** Required work **
Please set down, word for word, the line that contains "Instruction: Click the" and every line after it to the end of the entries below, omitting the pictures.

** Listed entries **
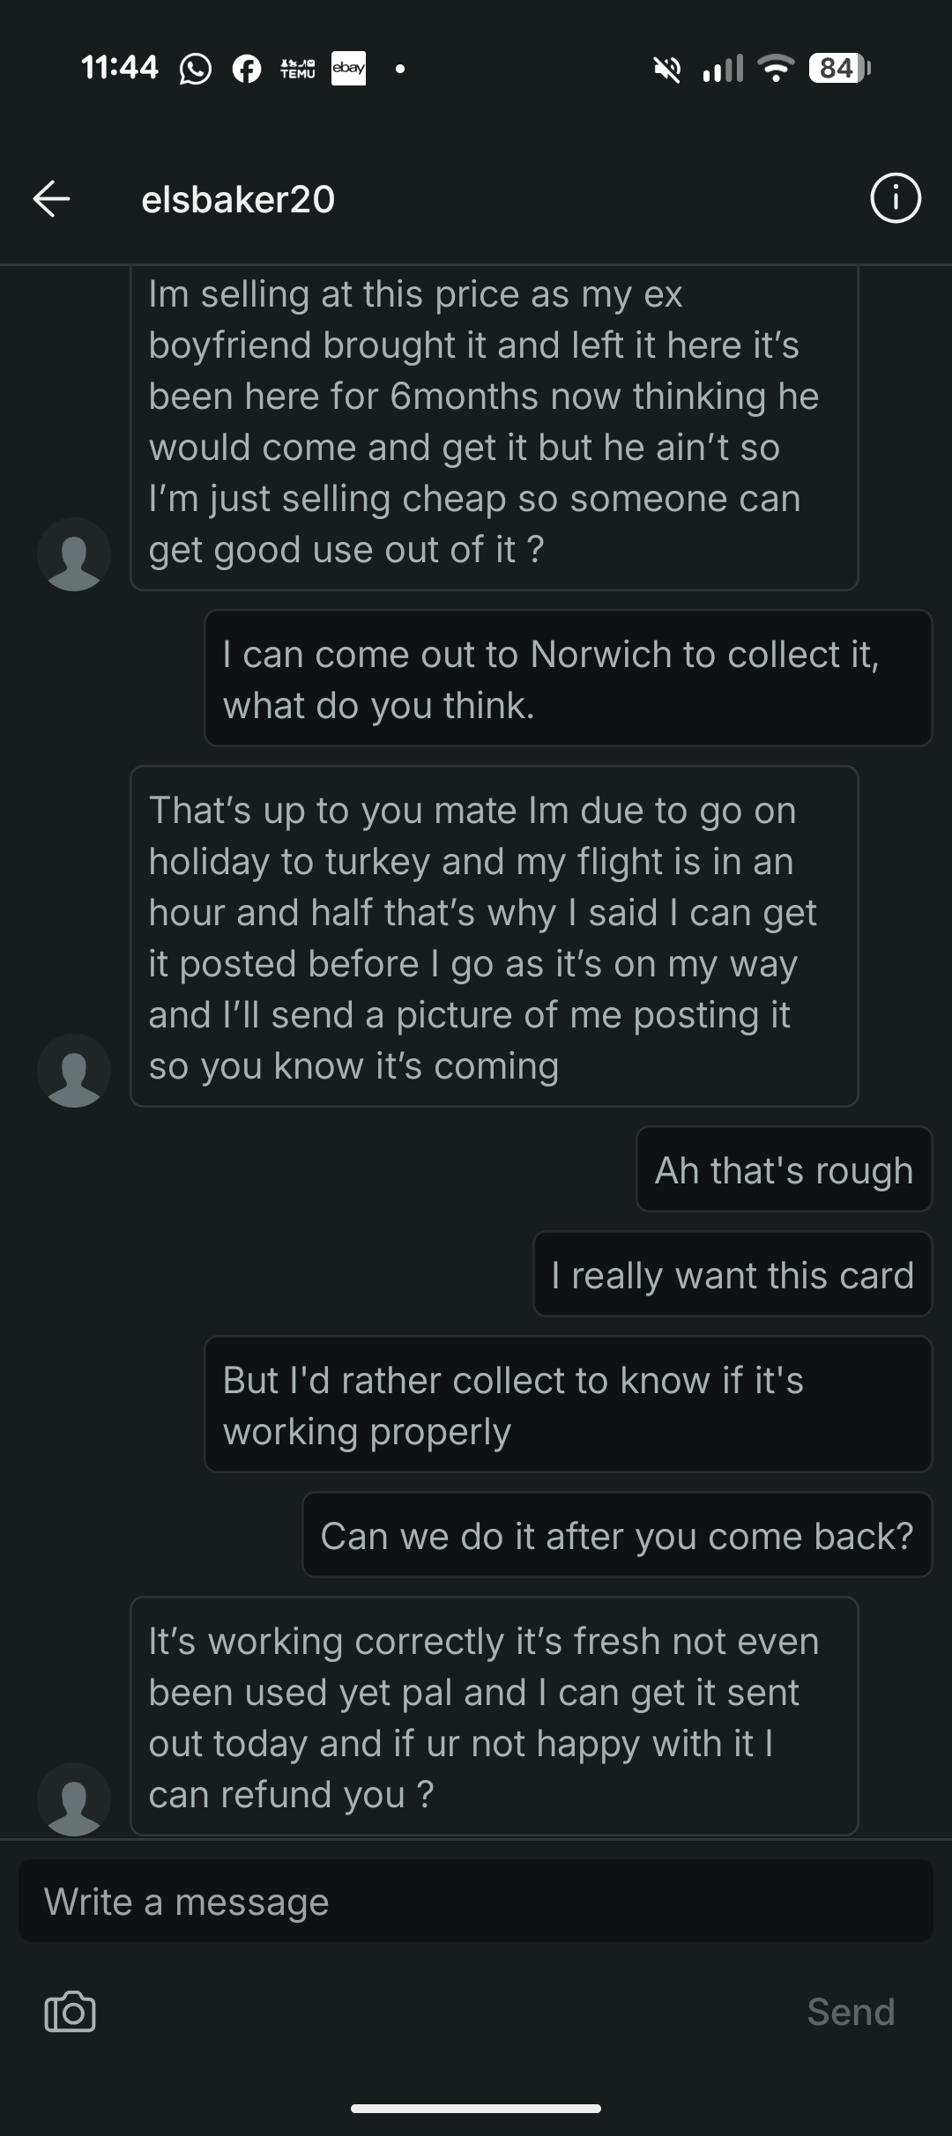Open the conversation info icon
952x2136 pixels.
896,198
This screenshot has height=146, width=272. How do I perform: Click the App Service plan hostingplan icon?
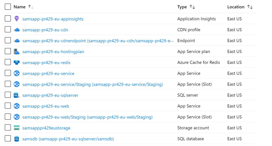pos(16,51)
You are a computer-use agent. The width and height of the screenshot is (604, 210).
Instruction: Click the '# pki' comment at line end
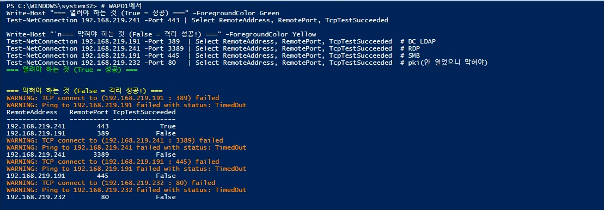click(444, 63)
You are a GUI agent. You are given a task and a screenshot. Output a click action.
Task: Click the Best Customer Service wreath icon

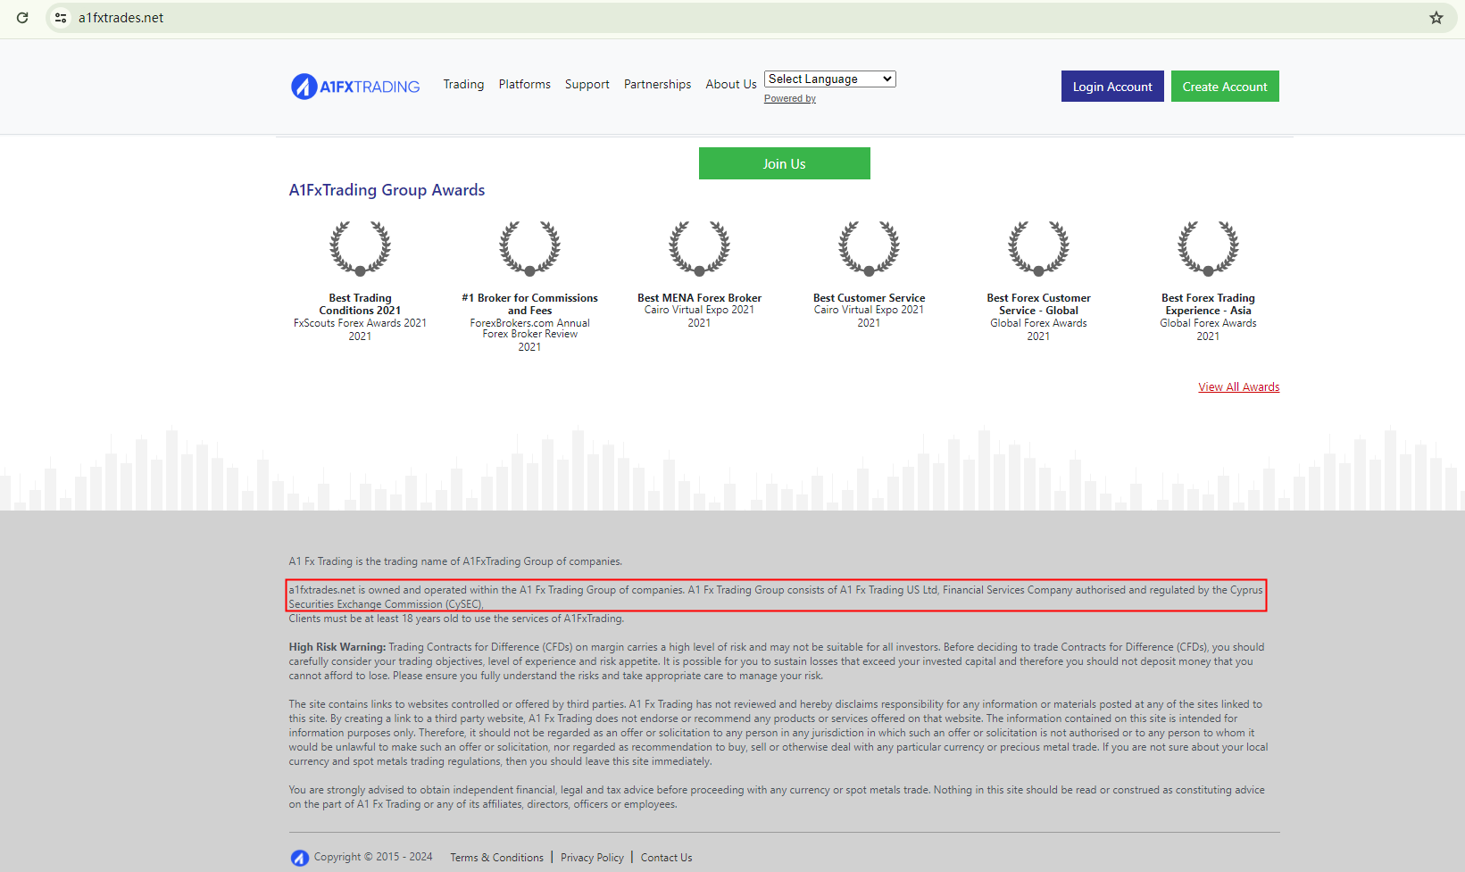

** Problem solution **
Instruction: Click the '# pki' comment at line end
click(444, 63)
You are a GUI agent. You are given a task and a screenshot. Output a click action.
Task: Click the Best Customer Service wreath icon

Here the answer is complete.